`linked_polyadic_sequence_analysis()`

linked_polyadic_sequence_analysis() implements linked polyadic sequence analysis (Liao 2021), a randomization-based framework for assessing whether sequences that belong to the same social unit (a “polyad”) are more similar to each other than would be expected under random pairing.

The method is designed for settings where multiple sequences are structurally linked, such as family members (parents and children, siblings), couples, teams, organizations, or ego-centered networks, and where these sequences are observed over comparable time spans.

The function compares observed within-polyad distances to a reference distribution constructed by repeatedly randomizing polyad membership. It reports two statistics proposed by Liao (2021):

U statistic: The difference between the mean distance of randomized polyads and the observed distance within each polyad. Larger values indicate stronger within-polyad similarity relative to chance.
V statistic: The proportion of randomizations in which the observed polyad distance is smaller than the randomized distance. This statistic can be interpreted as a randomization-based confidence measure of linkedness, with values close to 1 indicating strong evidence against random association.

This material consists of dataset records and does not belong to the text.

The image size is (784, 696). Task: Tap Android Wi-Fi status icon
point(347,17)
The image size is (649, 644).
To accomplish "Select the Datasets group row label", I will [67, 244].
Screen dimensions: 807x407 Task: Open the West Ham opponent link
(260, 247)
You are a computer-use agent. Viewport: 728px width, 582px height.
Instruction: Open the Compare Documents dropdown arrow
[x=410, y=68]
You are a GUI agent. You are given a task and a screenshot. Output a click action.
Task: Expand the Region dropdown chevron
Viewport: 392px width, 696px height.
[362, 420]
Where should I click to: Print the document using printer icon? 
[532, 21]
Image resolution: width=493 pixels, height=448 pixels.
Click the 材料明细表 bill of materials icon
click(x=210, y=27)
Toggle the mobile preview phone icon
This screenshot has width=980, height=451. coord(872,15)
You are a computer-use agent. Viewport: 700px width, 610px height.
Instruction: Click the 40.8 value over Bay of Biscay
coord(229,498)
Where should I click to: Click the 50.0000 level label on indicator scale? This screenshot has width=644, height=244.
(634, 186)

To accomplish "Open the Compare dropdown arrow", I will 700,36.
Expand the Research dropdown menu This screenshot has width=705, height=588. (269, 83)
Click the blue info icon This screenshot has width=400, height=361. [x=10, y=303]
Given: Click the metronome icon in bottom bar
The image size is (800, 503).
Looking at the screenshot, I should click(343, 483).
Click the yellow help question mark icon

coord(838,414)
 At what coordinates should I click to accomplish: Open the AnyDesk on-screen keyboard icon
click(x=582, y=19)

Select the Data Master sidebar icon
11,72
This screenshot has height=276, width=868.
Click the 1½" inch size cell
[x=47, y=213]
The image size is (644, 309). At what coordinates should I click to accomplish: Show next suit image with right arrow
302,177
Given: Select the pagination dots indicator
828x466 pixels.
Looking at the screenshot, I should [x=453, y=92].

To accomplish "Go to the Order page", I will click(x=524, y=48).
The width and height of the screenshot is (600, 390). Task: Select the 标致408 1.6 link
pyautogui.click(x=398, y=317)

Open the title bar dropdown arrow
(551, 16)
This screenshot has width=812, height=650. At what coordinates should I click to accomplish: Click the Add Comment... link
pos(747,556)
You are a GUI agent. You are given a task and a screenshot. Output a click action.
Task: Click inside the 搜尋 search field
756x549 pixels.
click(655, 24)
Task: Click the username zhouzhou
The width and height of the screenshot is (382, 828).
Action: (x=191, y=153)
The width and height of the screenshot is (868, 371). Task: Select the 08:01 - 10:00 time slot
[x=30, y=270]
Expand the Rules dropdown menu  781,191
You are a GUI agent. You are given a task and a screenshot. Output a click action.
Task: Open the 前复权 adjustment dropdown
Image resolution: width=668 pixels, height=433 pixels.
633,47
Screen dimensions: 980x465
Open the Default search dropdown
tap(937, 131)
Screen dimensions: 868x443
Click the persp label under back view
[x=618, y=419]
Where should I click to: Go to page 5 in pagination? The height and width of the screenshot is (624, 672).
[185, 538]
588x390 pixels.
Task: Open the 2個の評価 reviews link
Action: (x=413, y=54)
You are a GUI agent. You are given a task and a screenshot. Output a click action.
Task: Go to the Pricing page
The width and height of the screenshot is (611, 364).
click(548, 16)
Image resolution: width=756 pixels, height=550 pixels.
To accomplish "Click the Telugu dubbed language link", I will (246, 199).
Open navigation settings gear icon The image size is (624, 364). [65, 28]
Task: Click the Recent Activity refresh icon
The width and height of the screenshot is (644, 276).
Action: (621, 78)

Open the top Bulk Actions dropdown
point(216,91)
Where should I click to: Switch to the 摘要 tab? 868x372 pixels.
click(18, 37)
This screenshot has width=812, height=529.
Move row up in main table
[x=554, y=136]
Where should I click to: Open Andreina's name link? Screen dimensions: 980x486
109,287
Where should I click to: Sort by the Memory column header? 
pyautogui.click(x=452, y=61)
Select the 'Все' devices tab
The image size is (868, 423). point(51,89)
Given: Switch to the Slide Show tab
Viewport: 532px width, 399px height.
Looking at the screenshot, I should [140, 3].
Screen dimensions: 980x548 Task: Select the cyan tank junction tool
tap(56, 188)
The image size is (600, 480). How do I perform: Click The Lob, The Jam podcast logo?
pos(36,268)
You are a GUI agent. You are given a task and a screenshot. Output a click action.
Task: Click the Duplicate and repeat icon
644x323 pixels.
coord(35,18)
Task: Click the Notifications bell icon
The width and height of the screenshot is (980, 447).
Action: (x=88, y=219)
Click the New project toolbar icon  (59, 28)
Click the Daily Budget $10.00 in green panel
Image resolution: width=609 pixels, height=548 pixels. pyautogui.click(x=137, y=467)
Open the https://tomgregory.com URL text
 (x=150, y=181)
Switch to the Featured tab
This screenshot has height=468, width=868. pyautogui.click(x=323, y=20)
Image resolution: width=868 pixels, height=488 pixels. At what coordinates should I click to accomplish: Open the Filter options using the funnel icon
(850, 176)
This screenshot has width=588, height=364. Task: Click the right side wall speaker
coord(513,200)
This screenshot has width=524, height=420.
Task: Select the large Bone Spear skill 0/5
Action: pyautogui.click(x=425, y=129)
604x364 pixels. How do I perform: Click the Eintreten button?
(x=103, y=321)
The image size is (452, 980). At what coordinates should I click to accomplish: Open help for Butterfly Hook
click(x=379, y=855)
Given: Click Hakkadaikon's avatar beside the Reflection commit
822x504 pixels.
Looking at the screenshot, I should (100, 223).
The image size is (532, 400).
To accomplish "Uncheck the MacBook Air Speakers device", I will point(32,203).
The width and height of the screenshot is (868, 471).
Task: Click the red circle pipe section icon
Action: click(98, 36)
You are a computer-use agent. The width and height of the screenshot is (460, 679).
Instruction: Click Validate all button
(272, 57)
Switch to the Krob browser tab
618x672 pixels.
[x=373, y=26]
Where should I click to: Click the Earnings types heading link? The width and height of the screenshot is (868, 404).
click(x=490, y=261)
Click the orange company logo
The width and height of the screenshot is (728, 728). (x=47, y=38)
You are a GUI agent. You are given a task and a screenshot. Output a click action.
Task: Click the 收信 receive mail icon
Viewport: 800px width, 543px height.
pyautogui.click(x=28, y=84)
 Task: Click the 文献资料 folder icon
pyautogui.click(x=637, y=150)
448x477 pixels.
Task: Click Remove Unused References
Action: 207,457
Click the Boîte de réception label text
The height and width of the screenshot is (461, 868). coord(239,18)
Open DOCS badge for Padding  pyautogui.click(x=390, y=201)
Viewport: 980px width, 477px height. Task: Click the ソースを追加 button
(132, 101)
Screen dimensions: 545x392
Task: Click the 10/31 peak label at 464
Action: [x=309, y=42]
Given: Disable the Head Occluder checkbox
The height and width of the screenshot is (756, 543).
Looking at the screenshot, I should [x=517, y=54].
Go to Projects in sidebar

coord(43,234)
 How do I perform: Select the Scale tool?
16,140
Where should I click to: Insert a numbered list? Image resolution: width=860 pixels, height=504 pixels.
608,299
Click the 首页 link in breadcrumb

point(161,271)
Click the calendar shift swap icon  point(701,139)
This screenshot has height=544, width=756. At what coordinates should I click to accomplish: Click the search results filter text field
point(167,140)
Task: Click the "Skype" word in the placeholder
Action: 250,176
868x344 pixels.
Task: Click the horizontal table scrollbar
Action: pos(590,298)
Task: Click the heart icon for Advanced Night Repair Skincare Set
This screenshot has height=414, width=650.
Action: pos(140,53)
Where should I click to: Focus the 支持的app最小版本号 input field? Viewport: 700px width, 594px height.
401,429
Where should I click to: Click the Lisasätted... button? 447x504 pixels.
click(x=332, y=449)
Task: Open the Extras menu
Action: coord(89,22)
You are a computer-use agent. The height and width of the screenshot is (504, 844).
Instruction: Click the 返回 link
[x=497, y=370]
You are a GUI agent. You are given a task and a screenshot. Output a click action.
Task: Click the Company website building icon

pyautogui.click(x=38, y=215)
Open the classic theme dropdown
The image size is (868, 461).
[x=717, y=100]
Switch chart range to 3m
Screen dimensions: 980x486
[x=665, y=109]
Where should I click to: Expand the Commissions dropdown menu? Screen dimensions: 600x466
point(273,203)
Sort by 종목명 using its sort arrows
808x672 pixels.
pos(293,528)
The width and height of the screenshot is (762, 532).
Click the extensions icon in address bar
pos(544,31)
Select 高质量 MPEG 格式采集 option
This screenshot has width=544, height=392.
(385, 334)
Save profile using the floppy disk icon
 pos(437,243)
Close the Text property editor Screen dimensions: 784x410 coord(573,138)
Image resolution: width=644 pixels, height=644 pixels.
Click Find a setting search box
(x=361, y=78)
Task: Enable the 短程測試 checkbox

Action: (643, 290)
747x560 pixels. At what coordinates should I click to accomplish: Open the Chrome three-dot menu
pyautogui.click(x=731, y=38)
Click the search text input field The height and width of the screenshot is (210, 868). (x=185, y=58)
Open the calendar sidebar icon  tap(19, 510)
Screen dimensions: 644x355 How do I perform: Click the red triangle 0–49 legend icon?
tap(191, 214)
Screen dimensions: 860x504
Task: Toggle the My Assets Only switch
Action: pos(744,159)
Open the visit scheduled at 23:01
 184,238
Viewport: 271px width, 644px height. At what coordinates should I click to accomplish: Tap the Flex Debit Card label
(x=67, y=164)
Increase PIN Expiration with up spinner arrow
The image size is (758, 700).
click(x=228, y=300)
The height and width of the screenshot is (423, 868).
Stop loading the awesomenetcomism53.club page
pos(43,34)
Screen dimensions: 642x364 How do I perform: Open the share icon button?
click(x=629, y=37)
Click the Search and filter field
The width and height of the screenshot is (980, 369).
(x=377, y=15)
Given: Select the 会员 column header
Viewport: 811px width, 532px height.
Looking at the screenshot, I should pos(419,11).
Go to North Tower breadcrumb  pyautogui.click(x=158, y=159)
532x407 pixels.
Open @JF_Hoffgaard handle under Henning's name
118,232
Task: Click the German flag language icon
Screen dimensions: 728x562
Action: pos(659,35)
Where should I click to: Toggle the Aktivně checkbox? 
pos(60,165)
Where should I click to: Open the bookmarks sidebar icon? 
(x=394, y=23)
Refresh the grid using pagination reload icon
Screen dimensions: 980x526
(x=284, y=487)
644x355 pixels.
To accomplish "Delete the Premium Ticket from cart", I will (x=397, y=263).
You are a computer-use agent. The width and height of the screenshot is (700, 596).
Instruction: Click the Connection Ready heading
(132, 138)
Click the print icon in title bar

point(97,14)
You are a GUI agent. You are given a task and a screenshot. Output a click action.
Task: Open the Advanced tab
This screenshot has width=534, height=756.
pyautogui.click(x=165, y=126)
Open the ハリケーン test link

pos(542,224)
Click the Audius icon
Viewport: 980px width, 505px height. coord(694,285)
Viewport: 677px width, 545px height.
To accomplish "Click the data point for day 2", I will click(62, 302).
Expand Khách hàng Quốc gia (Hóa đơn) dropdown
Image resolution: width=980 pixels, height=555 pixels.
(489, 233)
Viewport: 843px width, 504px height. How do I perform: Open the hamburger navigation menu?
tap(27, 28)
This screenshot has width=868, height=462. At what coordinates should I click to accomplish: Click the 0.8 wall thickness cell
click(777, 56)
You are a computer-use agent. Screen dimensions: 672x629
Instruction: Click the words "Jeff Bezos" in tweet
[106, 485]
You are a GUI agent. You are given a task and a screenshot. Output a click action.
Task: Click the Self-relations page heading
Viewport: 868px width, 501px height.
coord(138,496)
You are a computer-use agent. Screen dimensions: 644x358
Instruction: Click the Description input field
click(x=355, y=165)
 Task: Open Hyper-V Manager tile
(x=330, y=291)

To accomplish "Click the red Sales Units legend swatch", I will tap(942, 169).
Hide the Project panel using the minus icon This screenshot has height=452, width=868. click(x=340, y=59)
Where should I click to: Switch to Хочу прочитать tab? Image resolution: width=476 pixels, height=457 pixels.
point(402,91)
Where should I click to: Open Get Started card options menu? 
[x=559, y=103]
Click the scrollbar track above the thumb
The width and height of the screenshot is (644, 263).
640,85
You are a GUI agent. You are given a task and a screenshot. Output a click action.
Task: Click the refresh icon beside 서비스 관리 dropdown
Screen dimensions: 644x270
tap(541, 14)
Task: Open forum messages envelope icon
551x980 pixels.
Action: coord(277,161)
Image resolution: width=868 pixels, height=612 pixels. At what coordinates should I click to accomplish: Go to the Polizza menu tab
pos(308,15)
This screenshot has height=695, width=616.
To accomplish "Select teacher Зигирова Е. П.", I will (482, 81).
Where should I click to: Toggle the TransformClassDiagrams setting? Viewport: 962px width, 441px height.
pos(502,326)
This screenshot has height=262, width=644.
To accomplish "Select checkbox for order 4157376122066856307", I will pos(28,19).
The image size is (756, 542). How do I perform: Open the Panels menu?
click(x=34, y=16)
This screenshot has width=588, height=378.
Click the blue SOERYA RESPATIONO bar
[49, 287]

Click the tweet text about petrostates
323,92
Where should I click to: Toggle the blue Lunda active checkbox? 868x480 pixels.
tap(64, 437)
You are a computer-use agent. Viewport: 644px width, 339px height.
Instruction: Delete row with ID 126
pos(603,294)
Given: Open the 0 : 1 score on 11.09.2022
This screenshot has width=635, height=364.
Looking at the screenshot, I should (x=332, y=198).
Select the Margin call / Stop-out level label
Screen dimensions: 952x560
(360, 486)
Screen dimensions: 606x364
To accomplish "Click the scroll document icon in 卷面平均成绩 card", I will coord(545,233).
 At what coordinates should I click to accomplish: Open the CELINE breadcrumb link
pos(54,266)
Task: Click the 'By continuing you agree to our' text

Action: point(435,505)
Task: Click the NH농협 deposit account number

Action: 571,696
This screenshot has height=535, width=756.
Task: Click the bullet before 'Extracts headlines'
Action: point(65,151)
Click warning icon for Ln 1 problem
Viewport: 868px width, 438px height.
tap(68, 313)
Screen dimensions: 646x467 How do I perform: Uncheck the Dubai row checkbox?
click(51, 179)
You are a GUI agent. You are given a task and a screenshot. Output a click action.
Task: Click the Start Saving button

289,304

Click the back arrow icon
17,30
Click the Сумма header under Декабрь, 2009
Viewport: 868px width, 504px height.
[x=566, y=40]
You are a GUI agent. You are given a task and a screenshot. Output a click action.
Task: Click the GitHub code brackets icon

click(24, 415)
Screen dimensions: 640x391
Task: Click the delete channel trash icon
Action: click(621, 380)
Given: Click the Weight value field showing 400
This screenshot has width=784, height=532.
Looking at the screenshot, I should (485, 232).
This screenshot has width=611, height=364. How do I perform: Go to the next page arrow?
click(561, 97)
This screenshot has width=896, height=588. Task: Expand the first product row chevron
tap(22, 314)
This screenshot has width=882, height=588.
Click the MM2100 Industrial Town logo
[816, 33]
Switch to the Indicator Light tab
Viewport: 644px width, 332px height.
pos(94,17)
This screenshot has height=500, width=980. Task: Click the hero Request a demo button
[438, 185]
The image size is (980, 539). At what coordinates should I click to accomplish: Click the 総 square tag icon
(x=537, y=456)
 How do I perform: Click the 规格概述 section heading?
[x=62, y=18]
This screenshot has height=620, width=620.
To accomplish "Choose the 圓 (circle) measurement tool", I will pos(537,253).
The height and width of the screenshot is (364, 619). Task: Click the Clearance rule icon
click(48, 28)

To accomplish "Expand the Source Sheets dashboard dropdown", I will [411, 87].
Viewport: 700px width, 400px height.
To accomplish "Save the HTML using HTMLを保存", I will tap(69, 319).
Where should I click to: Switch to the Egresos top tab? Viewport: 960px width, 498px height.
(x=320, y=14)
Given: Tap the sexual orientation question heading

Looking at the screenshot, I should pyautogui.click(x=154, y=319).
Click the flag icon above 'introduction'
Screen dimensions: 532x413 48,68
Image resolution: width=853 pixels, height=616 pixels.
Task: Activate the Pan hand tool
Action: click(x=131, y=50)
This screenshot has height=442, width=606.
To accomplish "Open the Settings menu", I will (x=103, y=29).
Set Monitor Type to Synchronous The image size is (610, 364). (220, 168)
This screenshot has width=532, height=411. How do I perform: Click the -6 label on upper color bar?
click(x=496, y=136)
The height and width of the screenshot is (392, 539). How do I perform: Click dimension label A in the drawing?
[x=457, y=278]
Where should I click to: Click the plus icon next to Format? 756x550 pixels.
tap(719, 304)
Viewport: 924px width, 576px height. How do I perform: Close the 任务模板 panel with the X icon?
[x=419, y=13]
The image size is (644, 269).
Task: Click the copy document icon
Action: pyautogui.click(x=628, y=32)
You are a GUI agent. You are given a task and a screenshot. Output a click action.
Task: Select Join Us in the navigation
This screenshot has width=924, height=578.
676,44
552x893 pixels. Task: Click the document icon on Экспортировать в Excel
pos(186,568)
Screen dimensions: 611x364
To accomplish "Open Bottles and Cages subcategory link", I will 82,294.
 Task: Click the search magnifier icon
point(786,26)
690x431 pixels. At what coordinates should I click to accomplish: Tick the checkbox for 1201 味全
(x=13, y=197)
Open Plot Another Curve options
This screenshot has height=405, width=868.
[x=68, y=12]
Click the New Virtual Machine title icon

By benchmarking observed polyads against randomized counterparts, this analysis allows researchers to quantify the degree of linkage among sequences without relying on parametric assumptions. It is applicable not only to family and couple trajectories, but also to linked sequences in organizational careers, coordinated life events, and networked or group-based processes more broadly.

Function Usage

A minimal example with only the required parameters:

python

result = linked_polyadic_sequence_analysis(seqlist, return_df=True)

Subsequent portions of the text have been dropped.